The algorithm to calculate signature is simple and we’re using only standard java classes:

import java.security.InvalidKeyException;
import java.security.NoSuchAlgorithmException;
import javax.crypto.Mac;
import javax.crypto.spec.SecretKeySpec;
...
private static final String HMAC_SHA1_ALGORITHM = "HmacSHA1";
private static final char[] hexCode = "0123456789abcdef".toCharArray();
public static String calculateRFC2104HMAC(String data, String key)
throws NoSuchAlgorithmException, InvalidKeyException {
SecretKeySpec signingKey = new SecretKeySpec(key.getBytes(), HMAC_SHA1_ALGORITHM);
Mac mac = Mac.getInstance(HMAC_SHA1_ALGORITHM);
mac.init(signingKey);
return printHexBinary(mac.doFinal(data.getBytes()));
}
private static String printHexBinary(byte[] data) {
StringBuilder r = new StringBuilder(data.length * 2);
for (byte b : data) {
r.append(hexCode[(b >> 4) & 0xF]);
r.append(hexCode[(b & 0xF)]);
}
return r.toString();
}

Next, we can extract the body from the webhook request.

String body = (String) input.get("body");
PushEvent pushEvent = OBJECT_MAPPER.readValue(body, PushEvent.class);

For this purpose I am using Jackson library to deserialize JSON string into my Java bean `PushEvent`.

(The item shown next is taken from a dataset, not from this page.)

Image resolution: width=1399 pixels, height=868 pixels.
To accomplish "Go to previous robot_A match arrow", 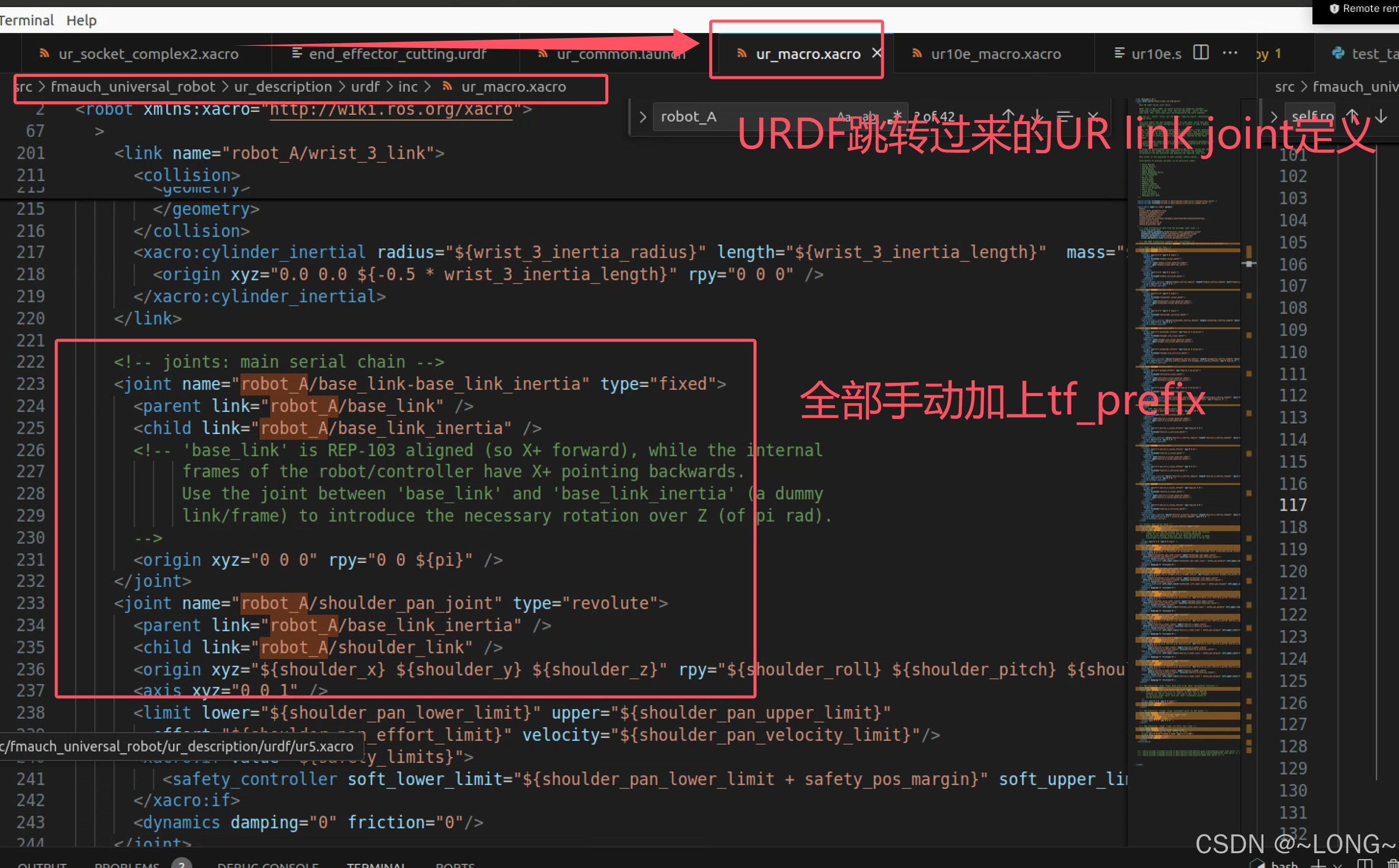I will click(1008, 116).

We need only the following data from request:

  • ref — a branch name, e.g.:
"refs/heads/test-1"
  • repository.name — a repository name
  • repository.url — a repository url, e.g.:
"https://github.com/john/reponame"
  • repository.owner.name — a github user name
  • compare — a diff url, e.g.:
"https://github.com/john/reponame/compare/bd31aff3fd8c^...53b54347ec75"

First, we need to clone repository to Lambda temp folder. For this we need ref and repository.name.

Next, we search git history from the very beginning to find a list of top 10 most frequently modified files with a count of their modifications.

Then we take a list of files edited between commits in compare url, so we have to extract the hashes from it. We will get values like: bd31aff3fd8c^ and 53b54347ec75, which we can use to make a diff.

If any of these files belong to the most frequently edited ones we will create a comment using Git API in each of pull requests for analysed branch.

The thing is that webhook does not contain information about all pull requests for the branch so we need to call another Git API to get this info.

Finally, for each pull request we will add a comment.

The curl commands for mentioned Git APIs would look like these:

  • to get pull requests
curl -X GET -H 'Authorization: token {personalApiToken}' \
'https://api.github.com/repos/{githubUser}/{githubRepo}/pulls?state=open&head={head}'
  • to add review comment
curl - X POST - H 'Authorization: token {personalApiToken}' \
https://api.github.com/repos/{githubUser}/{githubRepo}/pulls/{pullRequestNumber}/reviews \ -d '{"event" :"COMMENT", "body" : "{reviewContent}"}'

I am using a lightweight REST client (Unirest) to make these calls.

This example has thought me that JGit API is really powerful and there is no need to have git executable installed to use it. We can do anything, or even more of what we would do using git commands. 
It would be e.g. interesting to compare the changed fragments of files, analyse them for some coding rules violations and add specific comments next to each line similar way like when people do code reviews.

There are already such services in the market. Some of them are also utilising artificial intelligence to do some predictions on project code evolution.

Knowing how to play with git yourself opens new possibilities. You never know when you come up with an idea for an analysis that no one has done yet.